Yes, community schools are not permanent solutions to our problems when it comes to Taliban controlled areas, corruption and poverty. But it could be one factor in saving us time, help us build resources across communities. The students in those villages cannot travel to schools in city, but the schools can travel to their villages and it doesn’t have to be a giant infrastructure. It has to be something that sides along with the quality education goal, builds the children curiosity and interest in the long term.
We might as well remember one thing, that these children won’t be getting schools any time soon. Because we barely can afford provision of quality education in the cities. Now is the time to present sustainable solutions to the problems that endangers our future. Be it in the refugee camps or the IDPs camps. Our children suffer and they cannot attend a school not everybody can afford one. On other hand we have girls with so much potential, but no specific solutions to address the issues that they face, be it acid attack, street harassment, the risky local transportation or the fee that they can’t afford or the societal and religious norms that make them limited to a certain geography.
If not addressed the problem of girls dropping from school and young boys dropping from schools will keep on increasing and will be creating two different faces of one nation.
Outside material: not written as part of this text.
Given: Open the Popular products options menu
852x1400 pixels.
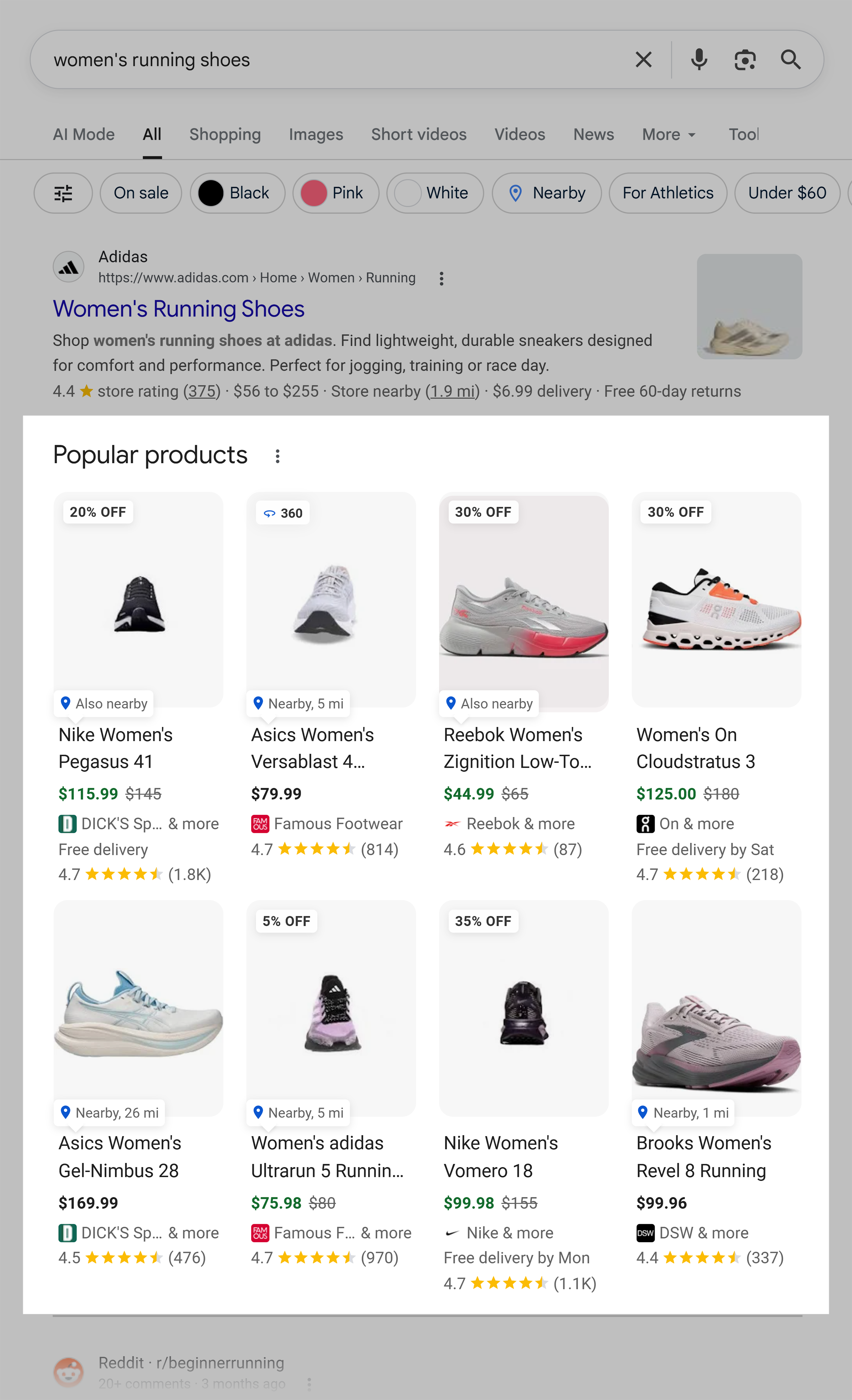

One in cities be it quality education or not still getting one, and then there are the rural areas where we will be looking at high number of illiterate and jobless generation, whose skills won’t be developed to go out in the job market and whose community won’t be developed to sustain themselves.
The solution to this could be when it comes to the rural areas is that we start with resource building and start with community based schools especially for girls and for women an accelerated learning classes. Yes the experiment has worked in Bamyan a peaceful place now is the time to take it to the conflict zones like Helmand or Nimroz where we actually are looking at higher number of children out of schools.